La Chunga no sólo tiene el mérito de ser la obra dramática más traducida y estrenada de Mario Vargas Llosa. Es, además, la que reúne esa ya destacada complejidad, la que desarrolla plenamente la ubicuidad de los personajes, y la que, a través de ellos, emparenta el teatro con el resto de la producción literaria de su autor. A partir de una situación que parece cotidiana y monótona, penetramos en el misterio del que fue el momento de mayor trascendencia para los personajes allí presentes, el instante en que, sin que lo supiesen, se decidió el resto de sus vidas. El lenguaje es prodigioso; la acción, que se desliza sin conflicto aparente, sin mayor violencia que la cotidiana en ese lugar y entre esas gentes, sostiene con firmeza la atención del receptor; Vargas Llosa convierte sin trampa ni cartón a la barriobajera Meche en una princesa que merece ser salvada y a la desabrida Chunga en una heroína trágica. El prefacio a la obra revela un autor cuya preocupación teatral trasciende las nociones de composición literaria o de límites teóricos entre realidad y ficción, y que reflexiona sobre las dificultades de la puesta en escena y la necesidad de revisar los modelos dramáticos vigentes, y de reemplazar los modelos caducos.

Bruno Roselli, florentino afincado en Lima en la década de los cincuenta, era profesor de arte y consagró parte de su vida a rescatar de la demolición los balcones de la ciudad. Los compraba, restauraba y almacenaba, hasta que un incendio se los redujo a cenizas. El argumento de El loco de los balcones adopta la cruzada de Roselli —que recibe el nombre ficticio de Aldo Brunelli— para plantear el choque entre tradición y modernidad, entre padres e hijos. Aunque presente una mayor sencillez que las obras previas, el quijotesco propósito del protagonista y el doloroso modo en que su única hija logra zafarse de él dotan a la pieza de interés dramático.
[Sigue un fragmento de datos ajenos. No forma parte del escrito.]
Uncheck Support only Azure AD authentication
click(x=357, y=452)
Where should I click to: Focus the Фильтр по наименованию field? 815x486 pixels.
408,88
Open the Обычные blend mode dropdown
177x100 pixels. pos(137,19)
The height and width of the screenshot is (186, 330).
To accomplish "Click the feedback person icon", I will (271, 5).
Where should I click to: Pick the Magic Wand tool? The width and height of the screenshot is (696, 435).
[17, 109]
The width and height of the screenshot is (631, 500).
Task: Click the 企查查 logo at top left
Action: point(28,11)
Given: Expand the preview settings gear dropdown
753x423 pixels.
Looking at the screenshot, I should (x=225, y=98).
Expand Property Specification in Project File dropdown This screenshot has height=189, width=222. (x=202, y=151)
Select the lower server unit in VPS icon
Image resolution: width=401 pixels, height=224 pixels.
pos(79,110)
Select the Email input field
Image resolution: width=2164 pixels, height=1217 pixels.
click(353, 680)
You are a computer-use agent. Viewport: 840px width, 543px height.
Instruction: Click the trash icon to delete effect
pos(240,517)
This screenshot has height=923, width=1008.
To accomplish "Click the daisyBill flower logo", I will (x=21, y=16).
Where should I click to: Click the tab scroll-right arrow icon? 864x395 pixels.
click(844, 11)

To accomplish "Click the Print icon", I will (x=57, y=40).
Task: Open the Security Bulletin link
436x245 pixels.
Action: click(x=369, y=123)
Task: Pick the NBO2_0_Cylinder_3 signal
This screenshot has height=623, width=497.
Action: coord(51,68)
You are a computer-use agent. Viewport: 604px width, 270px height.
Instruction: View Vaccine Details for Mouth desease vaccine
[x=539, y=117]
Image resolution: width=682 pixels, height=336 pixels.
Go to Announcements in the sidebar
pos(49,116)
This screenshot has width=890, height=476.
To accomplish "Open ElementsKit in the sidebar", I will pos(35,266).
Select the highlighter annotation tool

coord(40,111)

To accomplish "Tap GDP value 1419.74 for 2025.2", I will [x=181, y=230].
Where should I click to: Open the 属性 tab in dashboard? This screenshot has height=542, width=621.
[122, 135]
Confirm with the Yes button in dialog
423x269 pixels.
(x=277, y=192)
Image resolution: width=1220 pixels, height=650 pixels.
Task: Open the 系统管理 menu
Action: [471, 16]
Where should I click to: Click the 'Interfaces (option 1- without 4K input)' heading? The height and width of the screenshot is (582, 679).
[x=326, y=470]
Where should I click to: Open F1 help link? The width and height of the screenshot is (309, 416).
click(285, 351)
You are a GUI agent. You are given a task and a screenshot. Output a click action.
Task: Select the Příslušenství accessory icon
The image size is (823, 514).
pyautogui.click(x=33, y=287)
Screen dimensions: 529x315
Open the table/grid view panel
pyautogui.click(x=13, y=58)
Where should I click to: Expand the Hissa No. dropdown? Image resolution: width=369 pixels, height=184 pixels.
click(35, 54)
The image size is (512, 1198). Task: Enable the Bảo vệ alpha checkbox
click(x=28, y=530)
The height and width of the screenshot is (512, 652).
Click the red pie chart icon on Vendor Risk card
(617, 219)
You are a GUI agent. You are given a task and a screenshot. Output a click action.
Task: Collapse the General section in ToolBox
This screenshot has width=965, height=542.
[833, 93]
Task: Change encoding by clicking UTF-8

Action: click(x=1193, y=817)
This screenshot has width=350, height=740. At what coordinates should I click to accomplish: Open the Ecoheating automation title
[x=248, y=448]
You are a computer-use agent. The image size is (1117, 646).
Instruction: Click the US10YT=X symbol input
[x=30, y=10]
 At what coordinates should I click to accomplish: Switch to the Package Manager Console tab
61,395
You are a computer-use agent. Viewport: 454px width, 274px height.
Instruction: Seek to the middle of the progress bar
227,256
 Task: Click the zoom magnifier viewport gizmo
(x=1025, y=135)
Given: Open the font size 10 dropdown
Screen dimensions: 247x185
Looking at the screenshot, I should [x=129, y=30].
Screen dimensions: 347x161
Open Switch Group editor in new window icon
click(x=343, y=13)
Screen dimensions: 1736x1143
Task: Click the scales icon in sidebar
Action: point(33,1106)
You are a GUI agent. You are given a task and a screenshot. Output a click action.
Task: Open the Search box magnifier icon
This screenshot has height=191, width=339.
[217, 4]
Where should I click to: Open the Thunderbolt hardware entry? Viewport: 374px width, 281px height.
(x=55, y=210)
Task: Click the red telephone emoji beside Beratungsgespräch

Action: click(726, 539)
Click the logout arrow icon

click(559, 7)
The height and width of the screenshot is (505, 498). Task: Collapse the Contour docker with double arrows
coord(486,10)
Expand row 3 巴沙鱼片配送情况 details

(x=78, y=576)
Al tiempo, El loco de los balcones nos sumerge en un periodo —limeño y universal, pasajero o permanente— en que sólo los locos advierten la belleza de lo viejo.

Por su parte, una simplificación estructural y una verbosidad que agua el conflicto aquejan a la pieza radiofónica Ojos bonitos, cuadros feos, que, no obstante, apunta más que estimulantes conceptos relativos a la creación y al papel de la crítica.

Mario Vargas Llosa escribió que ‹‹ningún género manifiesta tan espléndidamente la dudosa naturaleza del arte como una representación teatral››. Su obra, de extraordinaria riqueza verbal y estructural, reivindica un teatro que pretende ser espectáculo a la vez que literatura, un teatro que rechaza la aridez verbal como recurso único hacia la ambigüedad y la unidad espacial como requisito para la inteligibilidad escénica. Cierto que el novelista asoma en ocasiones la nariz por encima del hombro del dramaturgo; lo delatan las minuciosas indicaciones previas a las obras, en que el autor deja pocos espacios abiertos y libres para la imaginación del equipo que la monte. Pero también es indudable que Vargas Llosa concede al teatro una importancia que escasos autores le otorgan hoy en día: lo escribe, adapta para la escena textos narrativos, él mismo se sube a las tablas, e incluso se le cuela en alguna de sus novelas. ¿Qué papel jugará el teatro en su próximo ensayo, La civilización del espectáculo?